Kourtney Kardashian has been heavily criticized online for being too old to conceive
Last week, Kourtney Kardashian announced her pregnancy in a very charming and original way: at a Blink 182 concert, where her husband Travis Barker performed on drums.
Kourtney Kardashian announced her pregnancy so charmingly – and she was criticized so sharply for it
As the band played their hit “All The Small Things,” the reality TV star held up a sign on which the reveling crowd could clearly see the words “Travis, I’m pregnant.” Fun fact: In the 1999 music video for the song, a fan does the same.
However, the good news was quickly overshadowed by public reactions. One could read in the tabloid press that the action at the concert was simply “attractive” and staged far too artificially. One can ask what kind of pregnancy announcement would not be staged?
Comments on Kourtney Kardashian’s pregnancy announcement hailed on Instagram and Twitter: She was too old
Under the Instagram post that Kourtney Kardashian shared with her followers afterwards, one can guess where the rejection of her pregnancy announcement actually comes from. Spoiler: It’s about ageism – discrimination based on a person’s age, which often particularly affects middle-aged women.
Under the Instagram post there is talk of “old eggs” that she used for her pregnancy; it says “She’s too old to reproduce” and the most popular argument is “It’s no good for having healthy babies.” Someone on Twitter took it even further, commenting: “Any pregnancy after 25 is a risk.”
Behind the comments is no concern for the health of the child – but a patriarchal world view
Above all, what hides behind concerns about health is the feeling that many people seem to have that it is okay to judge a woman and her body. Because while it is of course a medical fact that certain development risks for an embryo can increase at a certain age, medicine is also evolving. And the woman’s age is no longer as decisive as it used to be when it comes to the health of the child. Early detection technologies are getting better, therapy options too, and with artificial insemination (with access to the best and most expensive gynecologists on the west coast) like Kourtney Kardashian, a lot is different anyway.

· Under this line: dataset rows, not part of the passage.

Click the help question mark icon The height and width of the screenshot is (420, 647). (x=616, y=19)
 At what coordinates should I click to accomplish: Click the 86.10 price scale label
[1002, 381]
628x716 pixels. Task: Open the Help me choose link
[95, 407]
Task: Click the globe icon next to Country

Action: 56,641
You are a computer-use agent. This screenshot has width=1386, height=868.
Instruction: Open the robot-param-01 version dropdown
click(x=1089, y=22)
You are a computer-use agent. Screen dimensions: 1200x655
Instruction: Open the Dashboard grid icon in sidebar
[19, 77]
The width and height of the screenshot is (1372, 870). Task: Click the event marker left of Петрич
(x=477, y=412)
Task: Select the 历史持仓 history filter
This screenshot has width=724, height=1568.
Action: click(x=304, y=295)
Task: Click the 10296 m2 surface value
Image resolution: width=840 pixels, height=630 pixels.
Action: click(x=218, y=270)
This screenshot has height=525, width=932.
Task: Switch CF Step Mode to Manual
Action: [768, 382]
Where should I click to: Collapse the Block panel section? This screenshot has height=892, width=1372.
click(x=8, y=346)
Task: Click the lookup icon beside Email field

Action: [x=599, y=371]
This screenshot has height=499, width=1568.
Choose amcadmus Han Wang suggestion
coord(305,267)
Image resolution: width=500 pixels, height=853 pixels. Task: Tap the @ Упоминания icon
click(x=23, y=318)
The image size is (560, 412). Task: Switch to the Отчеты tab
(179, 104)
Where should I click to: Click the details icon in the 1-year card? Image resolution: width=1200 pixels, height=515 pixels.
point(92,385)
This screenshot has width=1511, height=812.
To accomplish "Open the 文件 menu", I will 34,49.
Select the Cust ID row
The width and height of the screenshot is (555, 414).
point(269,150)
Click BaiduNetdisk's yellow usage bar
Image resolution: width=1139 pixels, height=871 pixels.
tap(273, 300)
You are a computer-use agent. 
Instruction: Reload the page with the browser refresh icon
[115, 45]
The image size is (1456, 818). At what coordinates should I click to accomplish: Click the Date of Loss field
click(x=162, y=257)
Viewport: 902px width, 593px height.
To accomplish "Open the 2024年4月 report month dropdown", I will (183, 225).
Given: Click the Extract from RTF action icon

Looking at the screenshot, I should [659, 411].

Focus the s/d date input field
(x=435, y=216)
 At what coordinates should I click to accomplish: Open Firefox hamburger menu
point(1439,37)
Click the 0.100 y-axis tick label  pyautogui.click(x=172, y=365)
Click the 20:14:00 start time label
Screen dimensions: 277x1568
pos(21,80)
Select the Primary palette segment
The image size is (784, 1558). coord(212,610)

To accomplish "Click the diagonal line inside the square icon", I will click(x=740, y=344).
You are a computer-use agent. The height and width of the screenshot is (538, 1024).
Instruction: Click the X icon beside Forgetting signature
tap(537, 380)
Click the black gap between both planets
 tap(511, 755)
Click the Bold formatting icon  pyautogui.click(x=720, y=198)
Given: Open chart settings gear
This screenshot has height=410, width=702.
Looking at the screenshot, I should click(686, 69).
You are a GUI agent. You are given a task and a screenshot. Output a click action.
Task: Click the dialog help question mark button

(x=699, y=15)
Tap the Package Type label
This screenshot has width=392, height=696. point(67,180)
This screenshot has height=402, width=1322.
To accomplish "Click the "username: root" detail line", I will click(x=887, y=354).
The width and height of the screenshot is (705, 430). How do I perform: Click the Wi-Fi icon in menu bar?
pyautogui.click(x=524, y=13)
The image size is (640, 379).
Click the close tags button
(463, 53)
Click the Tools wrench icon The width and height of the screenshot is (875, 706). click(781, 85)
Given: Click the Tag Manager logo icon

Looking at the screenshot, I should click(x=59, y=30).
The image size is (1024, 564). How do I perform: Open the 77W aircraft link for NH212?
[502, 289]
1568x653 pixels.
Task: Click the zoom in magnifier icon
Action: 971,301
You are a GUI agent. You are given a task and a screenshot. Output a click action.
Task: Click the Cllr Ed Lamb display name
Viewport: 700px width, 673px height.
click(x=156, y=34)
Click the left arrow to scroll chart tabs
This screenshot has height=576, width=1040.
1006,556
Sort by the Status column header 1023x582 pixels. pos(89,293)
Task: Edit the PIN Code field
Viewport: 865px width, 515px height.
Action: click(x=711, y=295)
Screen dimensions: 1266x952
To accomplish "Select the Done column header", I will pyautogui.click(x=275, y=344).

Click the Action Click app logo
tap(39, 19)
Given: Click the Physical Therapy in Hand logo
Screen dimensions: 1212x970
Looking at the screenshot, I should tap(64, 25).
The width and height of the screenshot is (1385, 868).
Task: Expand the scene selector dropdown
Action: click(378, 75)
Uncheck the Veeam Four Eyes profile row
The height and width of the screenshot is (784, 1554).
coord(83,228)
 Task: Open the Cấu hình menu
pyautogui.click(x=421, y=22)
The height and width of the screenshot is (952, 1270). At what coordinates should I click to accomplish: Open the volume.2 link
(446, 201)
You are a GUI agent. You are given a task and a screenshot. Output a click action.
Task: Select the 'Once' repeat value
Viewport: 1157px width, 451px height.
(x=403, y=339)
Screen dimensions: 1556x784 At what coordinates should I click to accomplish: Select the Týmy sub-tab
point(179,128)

So where does the confidence come from that some would immediately label a woman Kourtney’s age as reckless for having a child in her 40s? Ultimately, it’s about the (very patriarchal and outdated) notion that many have internalized that women are past their “best years” by the time they’re 25. This idea belongs to a time when there was one big plan that women should follow: be married before 30, not have a career, take care of the household at home and see raising children as a life task.
As a woman, you can’t seem to do it right, because early pregnancies are also criticized
This idea is linked to images that have long been maintained by pop culture, films and magazines: a woman is past her peak in her mid-20s, both visually and in terms of health. Whether you are only ready to be a mother later or only then have the right partner at your side with whom you want to bring up children seems to be irrelevant to the supporters of this patriarchal logic.
The fact that the verdict on Kourtney Kardashian ultimately has nothing to do with health care becomes clear when you consider that teenage pregnancies or even pregnancies in the early 20s are repeatedly stigmatized in an irrelevant to aggressive way. This is despite the fact that women are technically most fertile and “childbearing” between their late teens and late 20s.
In closing, perhaps we’ll leave it with the words of a rare social media reaction gem that pretty much says it all: “Kourtney Kardashian is 44, newly married and pregnant again… stop trying to convince women that there is no hope for them after 30!”
We have little to add to that. Ultimately, you never know why someone will have a child when/how/where – and also not how long the desire to have children may remain unfulfilled. If it works then, ideally, instead of criticism, there should be nothing but support and encouragement. It doesn’t matter what age!
This article was created with text passages from our GLAMOR colleagues from the UK.